True story, my friend: Corso was coaching Louisville when the Ringling Bros. and Barnum & Bailey circus came to town, so he rode an elephant in the parade to drum up season-ticket sales. "I pulled both groins and had this elephant slobbering all over me," Corso says. "We sold four season tickets."

True story, my friend: As Louisville coach, Corso once took a turkey out to midfield for the coin flip.

"It was Thanksgiving," he says. "We got beat by 50 points the week before and we needed a rallying point. I told the team, ‘If they get near the goal line, we can't let them score. I told the coach if we can't beat them, they get to eat the turkey.’ In the end they carried me and the turkey off the field."

True story, my friend: Corso failed to pick Virginia Tech to reach the 2000 national title game, then called a game that season from Blacksburg. The game was called because of lightning. Lightning that struck Corso's car. Corso stepped back on the set and proclaimed, "I don't know what a Hokie is, but God is one of them. Go, Virginia Tech!"

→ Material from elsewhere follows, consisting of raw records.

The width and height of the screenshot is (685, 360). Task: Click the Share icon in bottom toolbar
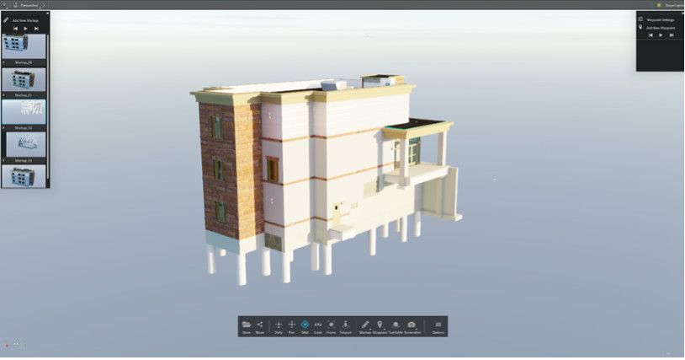point(259,325)
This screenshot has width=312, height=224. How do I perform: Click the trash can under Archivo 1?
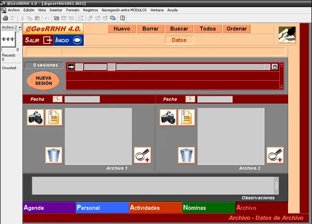(x=54, y=155)
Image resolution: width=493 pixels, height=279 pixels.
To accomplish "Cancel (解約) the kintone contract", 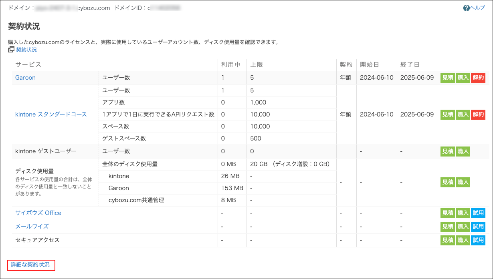I will coord(478,114).
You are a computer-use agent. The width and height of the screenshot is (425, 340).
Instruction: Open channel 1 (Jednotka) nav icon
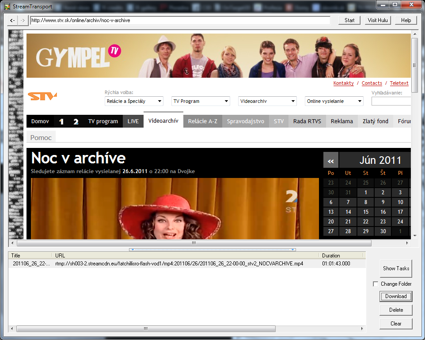[x=61, y=121]

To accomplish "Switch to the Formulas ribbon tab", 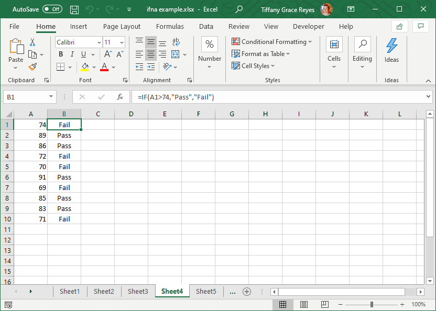I will point(170,26).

Lee Corso falls into 'best job in television'

True story, my friend: Corso joined ESPN as a game announcer. One day, lightning of another sort struck.

"We want you to move to the studio," his bosses said.

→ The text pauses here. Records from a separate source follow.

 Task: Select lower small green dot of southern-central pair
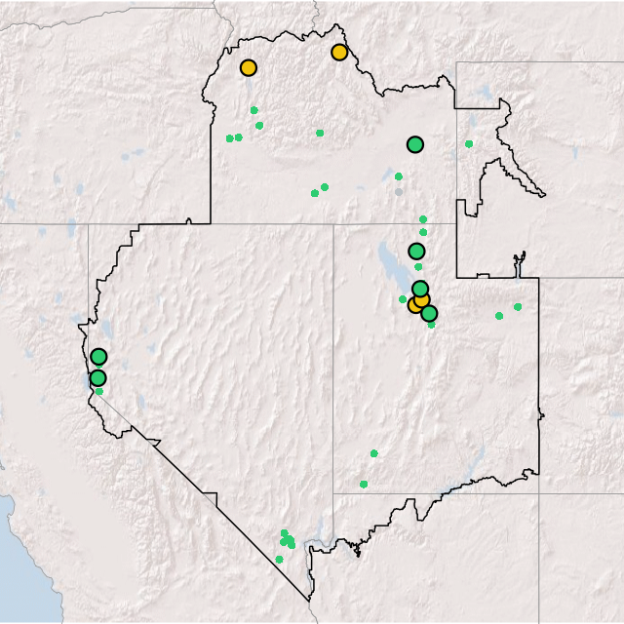coord(364,484)
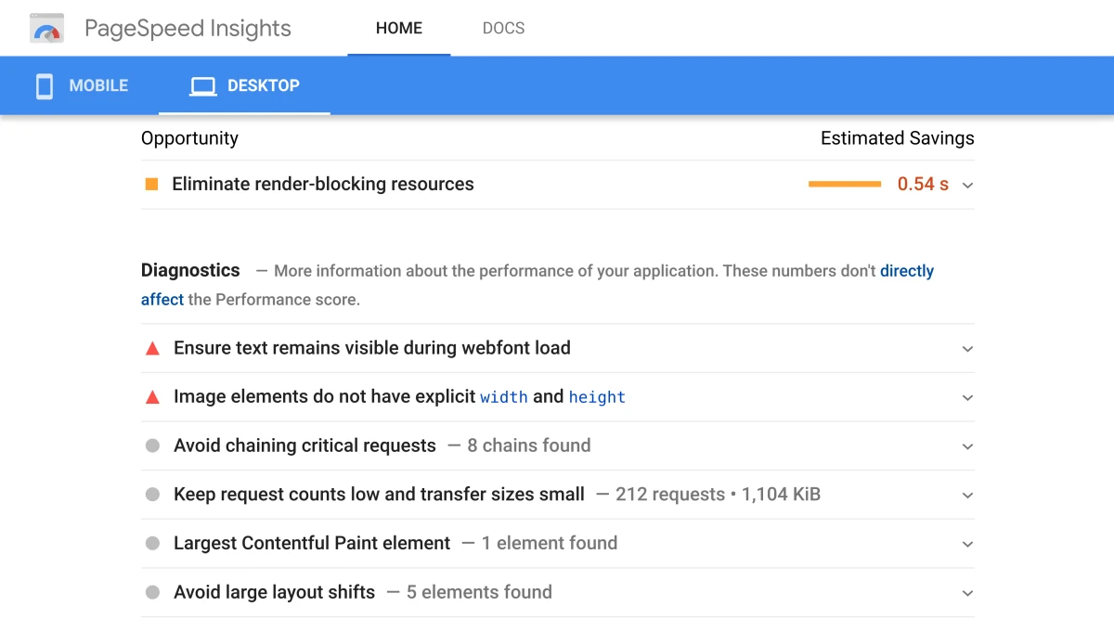Expand the Keep request counts low diagnostic
The height and width of the screenshot is (632, 1114).
tap(967, 495)
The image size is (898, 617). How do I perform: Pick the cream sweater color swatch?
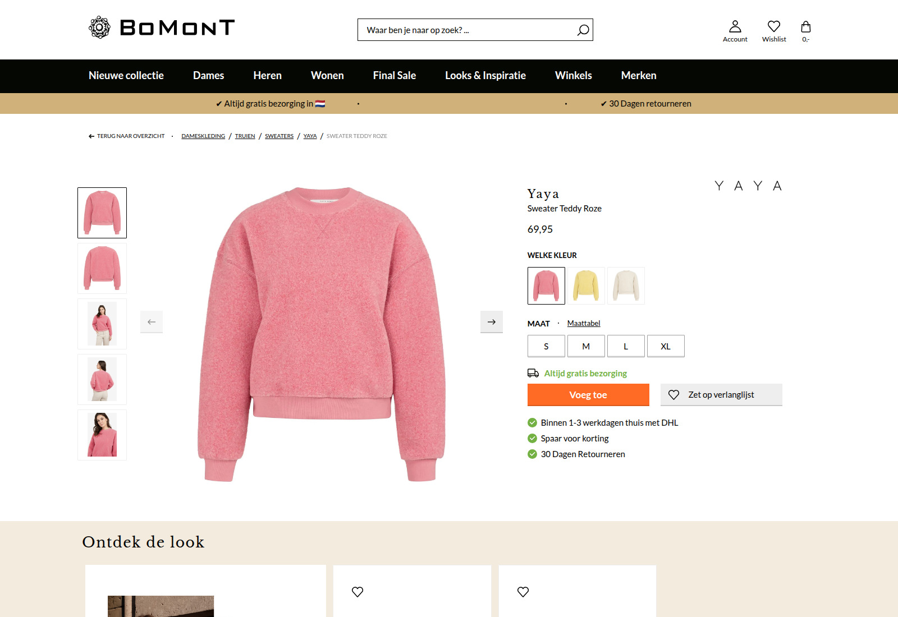tap(626, 286)
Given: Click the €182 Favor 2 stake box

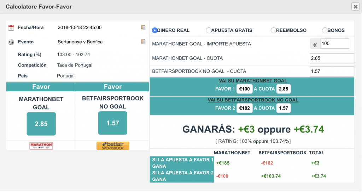Looking at the screenshot, I should point(244,108).
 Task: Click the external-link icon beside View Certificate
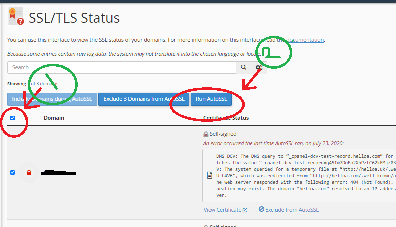coord(245,210)
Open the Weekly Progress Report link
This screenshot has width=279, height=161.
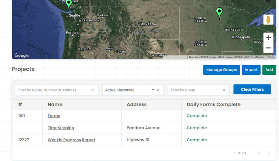[71, 140]
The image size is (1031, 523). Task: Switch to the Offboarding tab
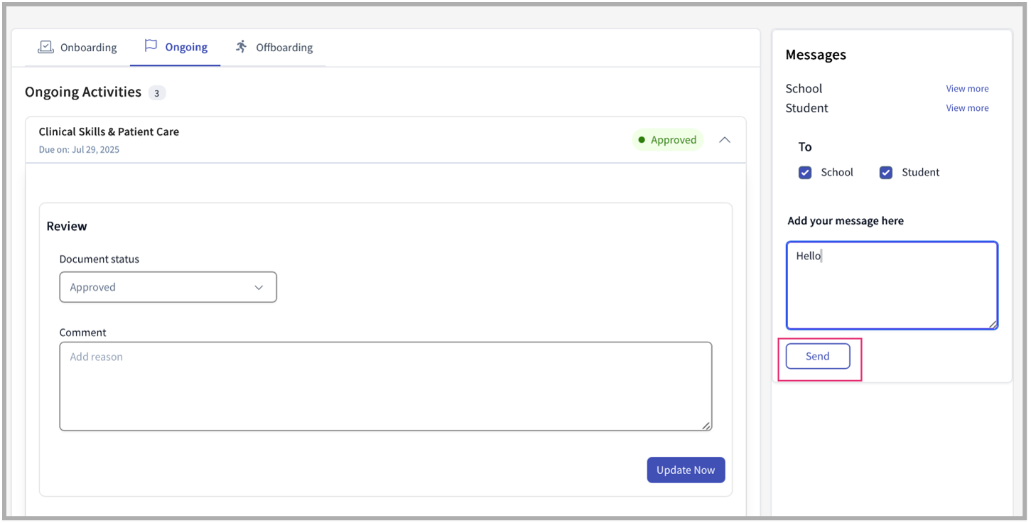[x=284, y=48]
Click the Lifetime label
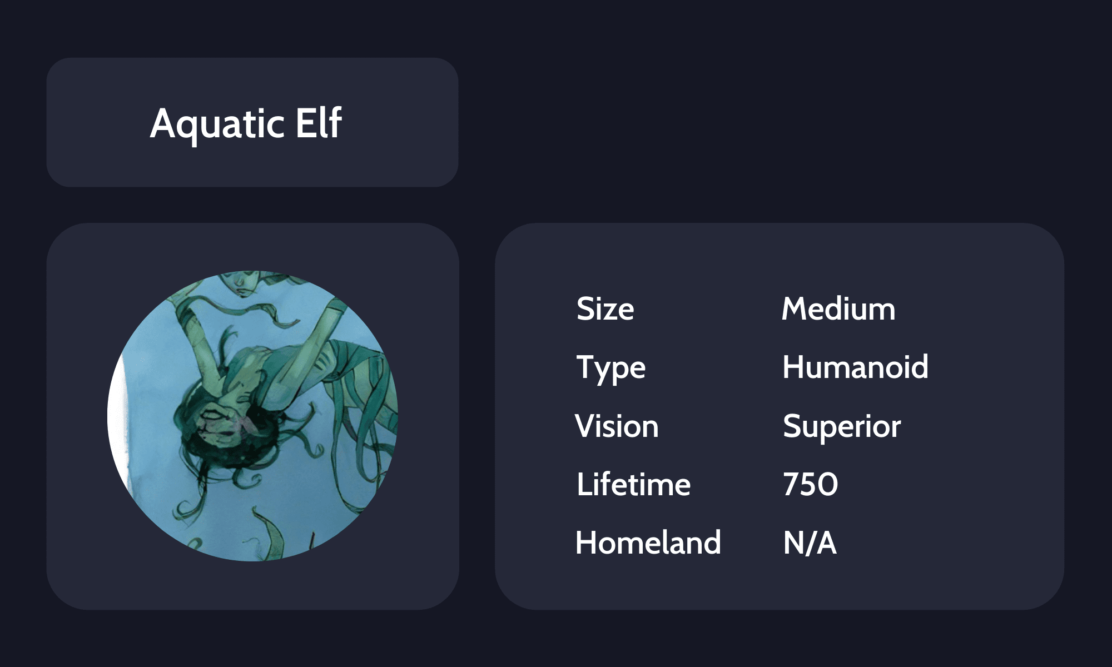The height and width of the screenshot is (667, 1112). click(633, 485)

"Do I have a choice?" he asked.

"Not if you want to work at ESPN."

"Where's the studio?" he said, believing he was walking into the worst job in television.

"It ended up being the best job in television," he says today. "It's got to be. You go to the best games of the year, presenting an hour and a half of football, and there are 17,000 sometimes watching the show."

That's 17,000 in the stadium, in the morning, for a night game, all waiting for that climactic moment when Corso dons the mascot head of the team he predicts will win. If he's wrong, the penalty might be getting bounced off a mechanical bull at Nebraska, but who cares? Luckily, most predictions are on target and most people he picks to lose have short memories.

"Not so fast, my friend," he says. "People never forget. I've probably ticked off everybody in the country. They don't forgive." He laughs. Thirteen years after asking where the studio was, he has his answer: everywhere that's buzzing.

"It's like a party now," Corso says of the pre-games. He and Saturday partners Kirk Herbstreit and Chris Fowler get treated like "rock stars," although Corso admits it's Herbstreit and Fowler who attract the screaming women.

"I get nothing," Corso says. "I'm an older guy. Finally one day, this 90-year-old woman is there. She's hobbling, all bent over, and she holds up a sign: Grannies for Corso. I said, ‘I'm the ladies' AARP sex symbol! I've finally got a groupie!’ Then I look around for her and couldn't find her. She must have collapsed."

Mike Tirico: Lee Corso is a 'spokesman' for Florida football

No such fate for Corso, who spends 90 minutes a day working out. Tirico can't keep up, especially after Thursday night games followed by pre-dawn Friday wake-up calls.

"He's just under twice my age and has twice my energy," Tirico says. "Lee and Kirk get up first thing on a Friday. It can't be on more than four, 4 1/2 hours’ sleep. None of us are sunshiney happiness — and Lee's enthusiastic even at those hours."

It was that way when he played football, basketball, baseball and ran track at Miami-Jackson High. It was that way when he and roommate Burt Reynolds helped get FSU's program off and running in the late ’50s. It'll be that way Sunday, when Reynolds presents his pal for induction into the Florida Sports Hall of Fame.

"They probably said I didn't deserve it, but they've run out of people" to induct, he jokes.

Tirico rejects that idea.

"Nobody has the passion for Florida and has been involved so much in Florida history than Lee," Tirico says. "Let's face it, football put Florida on top of the map in sports. For the last 50 years, Lee played it, coached it, broadcast it, been around it. For him to get an honor like this is absolutely well-deserved. There isn't a better spokesman in the state than Lee. That's for sure."